→ Document section
>>>>
BYOD Invades the Operating Room

| March 15, 2014

BYOD in Operating RoomBy Stacey Higginbotham. Much like enterprises are using more consumer technology (or consumer-like) technology, hospitals are also trying to figure out how shifts in user interfaces, voice recognition and other developments should make their way into their treatments. While the medical profession has a reputation for being somewhat stodgy, there are hints it is looking at bring some technology familiar from video games into the operating room.

Simon Karger, head of the surgical and intervention sector at Cambridge Consultants, a product design firm, explained that the number of doctors who have grown up playing video games means that today’s professionals are more interested in technology like motion control or conducting surgeries using novel and even virtual techniques.

Karger noted that the Leap motion controller is a great example of the type of consumer tech finding a home in the OR. “Gesture control makes sense. You can’t use a keyboard or a mouse once you scrub in, so firstly at best it’s slow and clunky asking a nurse to operate the computer, and at worst you can’t even get to it,” Karger said.

 

That’s not good for the patient because it takes time, but it also means there’s an extra body in the OR, usually a nurse who is there to “drive” the computer. The gesture recognition afforded by Leap can free up a nurse and lets the doctor control the computer without breaking sterility rules. Technologies such as voice control have been slow to catch on because there are generally a lot of people in an operating room and many surgeons like to work with music, Karger said.
<<<<
→ Instructions to follow
Reproduce the passage of the BYOD article starting at "BYOD Invades the" and ending at "the operating room.", word for word.

→ Study material
>>>>
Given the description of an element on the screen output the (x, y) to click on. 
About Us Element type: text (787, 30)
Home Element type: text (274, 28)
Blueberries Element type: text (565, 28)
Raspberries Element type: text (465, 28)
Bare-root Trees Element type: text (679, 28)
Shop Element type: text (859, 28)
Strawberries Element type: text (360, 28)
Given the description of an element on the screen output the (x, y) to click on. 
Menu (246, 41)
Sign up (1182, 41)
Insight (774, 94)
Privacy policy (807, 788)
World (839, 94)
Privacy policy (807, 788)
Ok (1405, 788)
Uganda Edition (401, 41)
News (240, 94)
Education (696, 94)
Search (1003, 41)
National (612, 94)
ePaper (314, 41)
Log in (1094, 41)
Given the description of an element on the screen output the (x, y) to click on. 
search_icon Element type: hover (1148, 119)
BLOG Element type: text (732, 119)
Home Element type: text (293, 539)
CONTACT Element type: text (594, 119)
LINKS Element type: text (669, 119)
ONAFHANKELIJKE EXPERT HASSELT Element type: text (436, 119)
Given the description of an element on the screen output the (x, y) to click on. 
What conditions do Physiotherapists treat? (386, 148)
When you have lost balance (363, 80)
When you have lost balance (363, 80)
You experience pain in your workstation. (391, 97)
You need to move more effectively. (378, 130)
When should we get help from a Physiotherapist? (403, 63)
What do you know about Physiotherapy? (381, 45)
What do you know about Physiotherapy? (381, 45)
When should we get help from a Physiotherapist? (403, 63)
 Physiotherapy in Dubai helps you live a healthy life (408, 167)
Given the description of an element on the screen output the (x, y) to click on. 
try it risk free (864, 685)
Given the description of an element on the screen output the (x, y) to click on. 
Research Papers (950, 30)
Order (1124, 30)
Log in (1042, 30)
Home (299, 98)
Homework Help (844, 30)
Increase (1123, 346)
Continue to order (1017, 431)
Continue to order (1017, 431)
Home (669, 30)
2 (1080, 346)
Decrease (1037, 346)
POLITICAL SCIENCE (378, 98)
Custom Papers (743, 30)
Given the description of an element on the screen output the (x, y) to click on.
<<<<
→ Answer to the exercise
BYOD Invades the Operating Room

| March 15, 2014

BYOD in Operating RoomBy Stacey Higginbotham. Much like enterprises are using more consumer technology (or consumer-like) technology, hospitals are also trying to figure out how shifts in user interfaces, voice recognition and other developments should make their way into their treatments. While the medical profession has a reputation for being somewhat stodgy, there are hints it is looking at bring some technology familiar from video games into the operating room.